Mamadou Camara : «Le Mali s’en fout de ses bons enfants » 

«Nul n’est prophète en son pays», a-t-on coutume de dire. En traversant la méditerranée à l’âge de 16 ans, le natif de Balé, ne s’attendait pas à un destin fabuleux de champion de lutte canarienne sur les côtes ibériques. Mais, nul n’échappe à son destin. À ce jour, il est le seul athlète évoluant au plus haut niveau de cette lutte traditionnelle en Espagne, un peu proche de celle du Sénégal.
Entretien.
Vous venez de quelle partie du Mali et comment vous êtes arrivé en Espagne ?
Je me nomme Mamadou Camara, je suis un marka (soninké). Je viens du village de Balé, mais ma famille est installée à Bamako, plus précisément à Djicoroni-Para. Je suis arrivé en Espagne par la mer en 2008, en ce moment je n’avais que 16 ans. J’ai fait 2 ans d’études dans un centre jusqu’à mes 18 ans. Entre temps, je pratiquais la lutte canarienne, qui n’est pas très différente de la lutte sénégalaise. Il en existe aussi en Chine où nous devons aller bientôt pour des combats.
Quelles sont les difficultés auxquelles vous avez été confronté à votre arrivée, avant de commencer la lutte canarienne ?
Avant de commencer la lutte, vous savez, quand tu quittes chez toi pour venir  en aventure, la première difficulté qu’on rencontre, c’est la barrière linguistique. À notre arrivée nous avons commencé à étudier pour comprendre la langue peu à peu. Après, il y a un problème de papier qui fatigue un peu. Depuis que j’ai eu mon contrat de lutteur aux îles Canaries, cela a facilité beaucoup de chose pour moi, tel que les papiers, le travail… L’autre difficulté, c’est l’adaptation à la Lucha, parce que cette lutte est très difficile.
Aujourd’hui, vous êtes champion par la grâce d’Allah. Comment vous êtes vous vu par les Espagnols, en tant que star africaine  ?

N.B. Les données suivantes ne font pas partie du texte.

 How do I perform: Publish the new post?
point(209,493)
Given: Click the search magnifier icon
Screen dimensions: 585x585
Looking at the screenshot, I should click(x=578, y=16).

Ce que je peux dire concernant cette lutte… Vous savez, dans la vie quand quelque chose t’est destiné tu ne peux pas échapper. Au départ, nous étions plus d’une trentaine de personnes et vous savez qu’en matière de lutte les sénégalais s’y connaissent vraiment, ainsi que les gambiens. On ne retrouve pas trop cette lutte au Mali. Au Sénégal, il y a un quartier pour ça, même si ce n’est pas le même type de lutte, mais sont similaires. Assez de Sénégalais sont arrivés ici et ont connu le succès. Je suis arrivé tout heureux et je connais aussi le succès. La Lucha est comme pour moi  le football, le basket, le karaté, la boxe pour certains… J’ai eu assez de chance et j’ai été aidé par des personnes pour atteindre ce niveau.  Cette lutte c’est par niveau. Il y a le niveau B et A. Actuellement, je suis au niveau A, le meilleur niveau où aucun immigrant n’a atteint ce niveau jusqu’à présent. J’ai surpris plus d’un parce que les gens ne pensaient pas qu’une personne venue d’un autre pays, pouvait atteindre ce niveau, étant donné que j’ai débuté la Lucha à 16 ans, or les enfants d’ici commencent à partir depuis le bas âge (2 ans , 3 ans, 5 ans…). Comme, je l’avais dit.  Quand tu veux être quelqu’un, donne toi les moyens de l’être. Aujourd’hui, je suis au plus haut niveau de la lutte canarienne c’est-à-dire le niveau A.
Apparemment vous n’êtes pas aussi populaire au Mali…
Je suis malien, mais le  Mali s’en fout de ses bons enfants. Les jeunes maliens évoluent dans plusieurs sports, mais ils sont plus suivis par l’Espagne que par le Mali. Je prends mon cas, je suis très suivi ici. Si vous dites  Mamadou Camara en Espagne, les gens me connaissent. Mais, au Mali personne. Nous avons eu un combat en 2018 où j’ai porté le maillot du Mali pour afficher mes origines, sinon les Maliens ne reconnaissent pas leurs enfants. Il existe assez de jeunes maliens dans différents sports, mais qui ne sont pas forcément connus au Mali.
Quels sont vos projets pour votre pays d’origine le Mali ?
Il nous reste deux mois de compétition. Après ça, j’irai en vacances au Mali, comme j’ai l’habitude d’y aller pour saluer la famille. Mon projet Inch’Allah, c’est de voir comment les Maliens peuvent rentrer.